Sorry, that wasn't really about me. So, I was recruited as an experienced UNIX guru, with microprocessor expertise, quick on my feet, with many ideas.

What was I supposed to do at Intel's HQ? Officially, my large remit was to technically support the corporate-wide migration to UNIX. But, in reality I was there to take the UNIX hacking load off a young Pat Gelsinger -- an increasingly important problem-solver, who needed time to get a VLSI engineering degree. My hiring was approved by a sharp and, in the end, successful, insurgent group at the global headquarters in Santa Clara. Like many insurgents, they had supporters among the oppressed at Intel, and some secret comrades up the management ladder. Ultimately, they had full establishment support when they were proving right. We were absolutely certain that microprocessor engineering needed to be treated as software engineering ... the p3 or 386 or 80386 or i386 in fact could not have been built without UNIX and its software tools.

(This is indirectly self-referential, because Gelsinger's book on the 80386 was the primary inspiration for the second major free OS based on unix (the first was BSD): Linux. Here's an overhead presentation by Pat Gelsinger in early 1984 on UNIX, or the version we were licensing: Amdahl's UTS, which I maintained on a single VM within an IBM 3081. The presentation summarizes the material we collaborated on, in the preceding months).

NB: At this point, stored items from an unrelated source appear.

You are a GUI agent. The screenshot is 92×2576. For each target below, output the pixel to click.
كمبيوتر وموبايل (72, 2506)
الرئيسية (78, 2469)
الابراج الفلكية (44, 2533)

This insurgency, and other tempests in a teapot, took place mostly on the top floor of a small, extremely ugly, two-story building. The battles had world-changing consequences only because of the vast monies and energies focused on this particular engine, Intel, which produced raw power for the computer industry. The executives who founded Intel were not influential because they were brilliant. They were clever when they wanted to be, but that's beside the point. They were successful because they'd been seduced by 'the drive to win', and took advantage of opportunities to grow their portfolios of technology, power, and finance. They built armies to serve the establishment. They happily helped to grow and support the empire, no matter the cost to the world. They sucked up the brightest people and nature's precious resources for power and profit, which they justified with convenient collective delusions of human progress. They weren't the only ones deluded in this way, of course. The 20th and 21st centuries unleashed a torrent of uninhibited tech daddies, a fate I managed to turn away from, but whose temptations I felt quite distinctly. If one looked at life in a totally selfish light, becoming a tech plutocrat seems like the only liberation available, in a world of alienation produced by extreme capitalism which, at that point, had already been extreme for a hundred years. Today, everyone is becoming aware that unchecked financial and industrial growth has burned the planet, and impoverished nearly everyone.

Gordon Moore, famous for observing the exact pace of this destruction, was the CEO, and he would stalk the floor restlessly. He'd regularly pull a mildly displeased face at me, for purposefully not wearing my badge ... but he would not tell me to wear it. At that point, he wasn't completely sure if badges were sufficiently important to lose a good engineer over. After all, I thought: everyone knew me -- why would I need a badge? He once sat down next to me in the cafeteria, and started chatting about someone who had left intel recently, and how easily people moved from company to company, and how that was his history too, and how that was simply 'the way of the valley' (this was my first job south of San Francisco) -- a kind of rebellion, later to be known as 'disruption'. I think he was trying to tacitly acknowledge the value of my rebellion against the badges, but gently encourage me to wear one, without saying so explicitly. Of course, I didn't. Sometime after I quit intel, this kind of tolerance would completely disappear.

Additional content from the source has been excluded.